** Problem description **
The lines below that include "page" are to be found and copied.

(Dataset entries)

-- -- --

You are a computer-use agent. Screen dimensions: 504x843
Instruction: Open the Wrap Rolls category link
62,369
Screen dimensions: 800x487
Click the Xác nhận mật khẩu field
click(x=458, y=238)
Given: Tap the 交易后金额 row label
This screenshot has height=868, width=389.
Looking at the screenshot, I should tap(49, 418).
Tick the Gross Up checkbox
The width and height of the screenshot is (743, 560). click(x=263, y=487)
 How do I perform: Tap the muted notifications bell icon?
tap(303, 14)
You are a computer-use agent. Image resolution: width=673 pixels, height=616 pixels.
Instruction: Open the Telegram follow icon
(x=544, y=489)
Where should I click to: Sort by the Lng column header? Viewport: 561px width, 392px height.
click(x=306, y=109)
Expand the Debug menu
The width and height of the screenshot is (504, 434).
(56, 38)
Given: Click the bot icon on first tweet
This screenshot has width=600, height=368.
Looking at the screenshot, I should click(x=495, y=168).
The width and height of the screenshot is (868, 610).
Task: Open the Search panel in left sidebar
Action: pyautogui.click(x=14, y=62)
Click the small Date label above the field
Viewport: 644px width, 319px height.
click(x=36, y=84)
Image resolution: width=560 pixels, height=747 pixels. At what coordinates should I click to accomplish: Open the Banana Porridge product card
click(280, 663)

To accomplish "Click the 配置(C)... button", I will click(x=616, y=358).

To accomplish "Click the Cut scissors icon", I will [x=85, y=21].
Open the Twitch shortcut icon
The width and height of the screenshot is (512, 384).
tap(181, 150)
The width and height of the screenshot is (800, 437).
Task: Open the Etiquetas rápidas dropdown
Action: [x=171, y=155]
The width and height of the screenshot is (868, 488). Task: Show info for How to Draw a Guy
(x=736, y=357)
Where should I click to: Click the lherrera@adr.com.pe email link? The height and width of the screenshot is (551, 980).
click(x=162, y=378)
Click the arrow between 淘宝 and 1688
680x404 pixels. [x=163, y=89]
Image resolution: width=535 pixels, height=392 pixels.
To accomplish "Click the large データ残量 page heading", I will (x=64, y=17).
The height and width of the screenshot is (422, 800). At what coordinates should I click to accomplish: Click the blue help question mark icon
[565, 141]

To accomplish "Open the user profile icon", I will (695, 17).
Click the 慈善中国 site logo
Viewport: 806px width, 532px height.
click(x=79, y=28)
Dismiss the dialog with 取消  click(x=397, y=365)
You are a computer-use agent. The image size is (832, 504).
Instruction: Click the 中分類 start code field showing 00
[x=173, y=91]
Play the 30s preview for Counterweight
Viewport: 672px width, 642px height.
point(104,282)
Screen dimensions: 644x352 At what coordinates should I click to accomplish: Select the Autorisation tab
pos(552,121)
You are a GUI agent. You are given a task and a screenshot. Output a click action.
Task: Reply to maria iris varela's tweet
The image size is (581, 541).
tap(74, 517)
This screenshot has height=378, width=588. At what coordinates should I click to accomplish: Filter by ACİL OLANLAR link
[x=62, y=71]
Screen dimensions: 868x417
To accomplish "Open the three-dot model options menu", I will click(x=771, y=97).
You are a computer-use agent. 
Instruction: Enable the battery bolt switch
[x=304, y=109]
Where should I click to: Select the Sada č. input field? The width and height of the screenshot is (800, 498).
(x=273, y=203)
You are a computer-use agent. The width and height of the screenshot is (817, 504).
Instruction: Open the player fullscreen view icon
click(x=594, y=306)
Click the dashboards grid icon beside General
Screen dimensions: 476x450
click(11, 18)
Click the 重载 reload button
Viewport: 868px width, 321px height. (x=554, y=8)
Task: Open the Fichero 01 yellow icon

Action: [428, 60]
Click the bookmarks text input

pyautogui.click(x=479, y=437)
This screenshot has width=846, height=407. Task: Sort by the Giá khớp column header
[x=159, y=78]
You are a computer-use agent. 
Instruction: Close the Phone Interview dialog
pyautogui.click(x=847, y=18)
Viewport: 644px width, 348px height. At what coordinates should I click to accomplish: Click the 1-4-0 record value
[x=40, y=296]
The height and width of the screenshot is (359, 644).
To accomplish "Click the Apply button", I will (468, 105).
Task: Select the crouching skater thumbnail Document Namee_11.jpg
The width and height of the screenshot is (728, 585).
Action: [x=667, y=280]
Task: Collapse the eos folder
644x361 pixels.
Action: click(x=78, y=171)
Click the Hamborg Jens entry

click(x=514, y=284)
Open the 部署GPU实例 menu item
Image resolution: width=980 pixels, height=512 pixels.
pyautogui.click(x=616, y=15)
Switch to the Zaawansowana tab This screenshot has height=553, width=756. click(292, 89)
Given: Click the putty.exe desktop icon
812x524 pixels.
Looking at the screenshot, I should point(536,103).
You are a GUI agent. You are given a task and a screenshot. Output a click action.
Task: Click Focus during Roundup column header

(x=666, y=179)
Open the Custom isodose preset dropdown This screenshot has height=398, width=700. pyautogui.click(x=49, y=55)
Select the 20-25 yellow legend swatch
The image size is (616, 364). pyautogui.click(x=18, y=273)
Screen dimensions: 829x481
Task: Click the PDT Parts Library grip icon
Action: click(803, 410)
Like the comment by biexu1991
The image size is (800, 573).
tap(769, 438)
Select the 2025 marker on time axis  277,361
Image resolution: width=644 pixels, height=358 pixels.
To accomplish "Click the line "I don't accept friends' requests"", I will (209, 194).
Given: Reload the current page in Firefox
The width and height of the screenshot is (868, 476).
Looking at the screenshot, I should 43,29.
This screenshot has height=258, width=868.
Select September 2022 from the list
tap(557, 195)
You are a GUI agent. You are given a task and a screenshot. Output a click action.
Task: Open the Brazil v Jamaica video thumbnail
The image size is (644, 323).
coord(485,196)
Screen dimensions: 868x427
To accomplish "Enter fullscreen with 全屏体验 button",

-- -- --

** Solution below **
To accomplish "Click the large データ残量 page heading", I will (x=64, y=17).
Given: Reload the current page in Firefox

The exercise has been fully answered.